China looks to boost property rights
BEIJING (Reuters) -- China on Thursday unveiled a landmark law proposal on property rights that will bolster protection of private assets and stem illegal expropriation, as the government seeks to balance private investment and state control.
The bill also moves to better protect farmers from land seizures, which have become a major source of unrest in the countryside, but stops far short of moving towards privatizing collectively owned rural land.
"The property of the state, the collective, the individual and other obligees is protected by law, and no units or individuals may infringe upon it," stated the bill, which is set to pass next week at the close of the annual parliament session.
The proposed law endured a record seven readings and was pushed off parliament's agenda last year after critics warned it would worsen social inequalities and trample China's socialist principles by putting private and state-owned property on an equal footing.

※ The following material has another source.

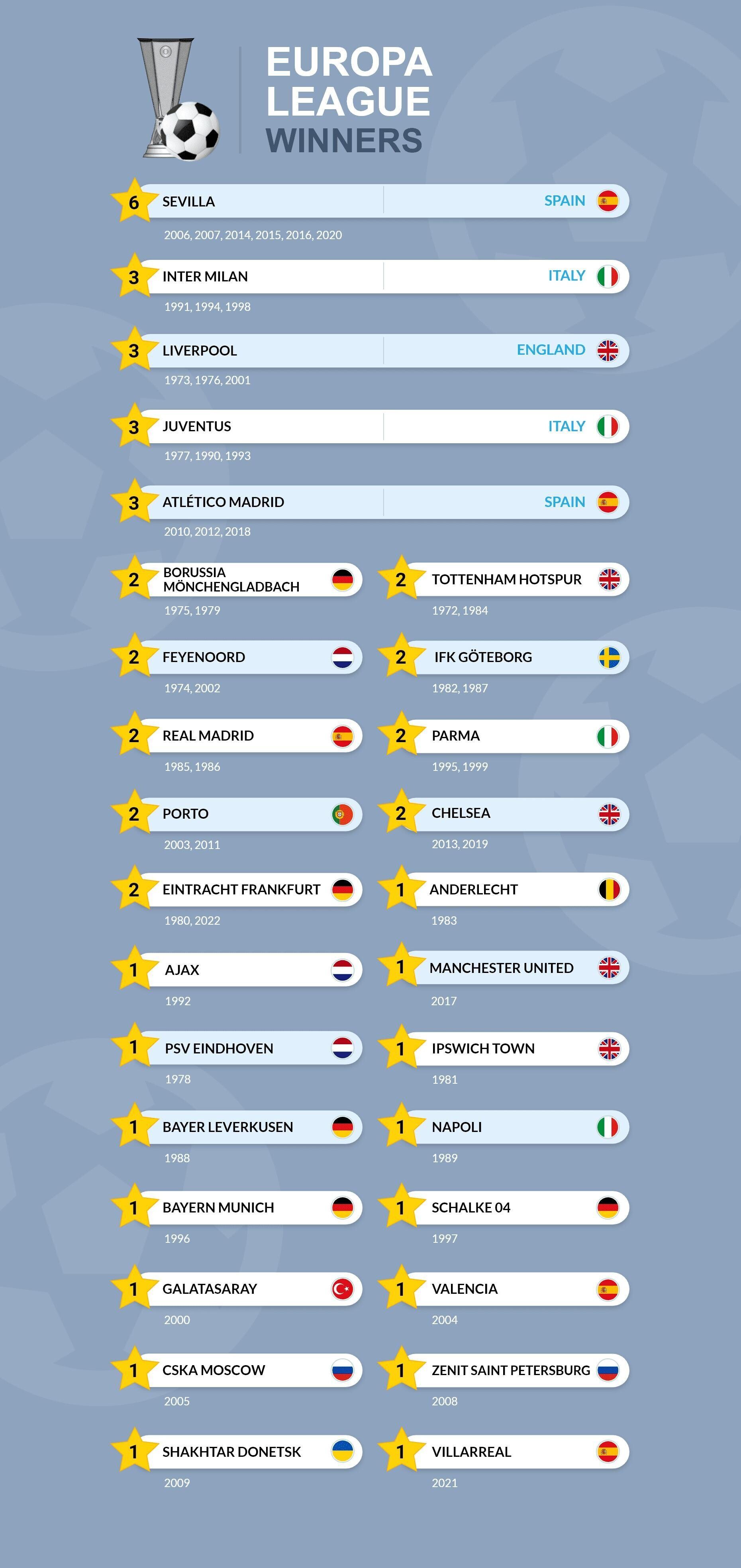Click the Ukraine flag beside Shakhtar Donetsk
This screenshot has width=741, height=1568.
(x=343, y=1451)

In a nod to the criticism, this draft adds language that affirms the state-owned sector as the "leading force."
"The nation is in the first stage of socialism and should stick to the basic economic system in which public ownership predominates, coexisting with other kinds of ownership," it reads.
But with China's economy increasingly dependent on private investment to fuel galloping economic growth, its people "urgently require effective protection of their own lawful property accumulated through hard work," said Wang Zhaoguo, a parliament vice chairman, in his explanation of the bill.
Chinese cities have in the past been beset by protests of workers left idle and often unpaid as state-owned factories were shut down and sold off, often in league with former factory managers.
To address concerns of asset-stripping, the proposed law promises to both stamp out "looting" of state assets and to protect legitimate private assets.
"The lawful property of individual persons shall be protected by law," it states, warning against "illegal sharing or destruction" of such property.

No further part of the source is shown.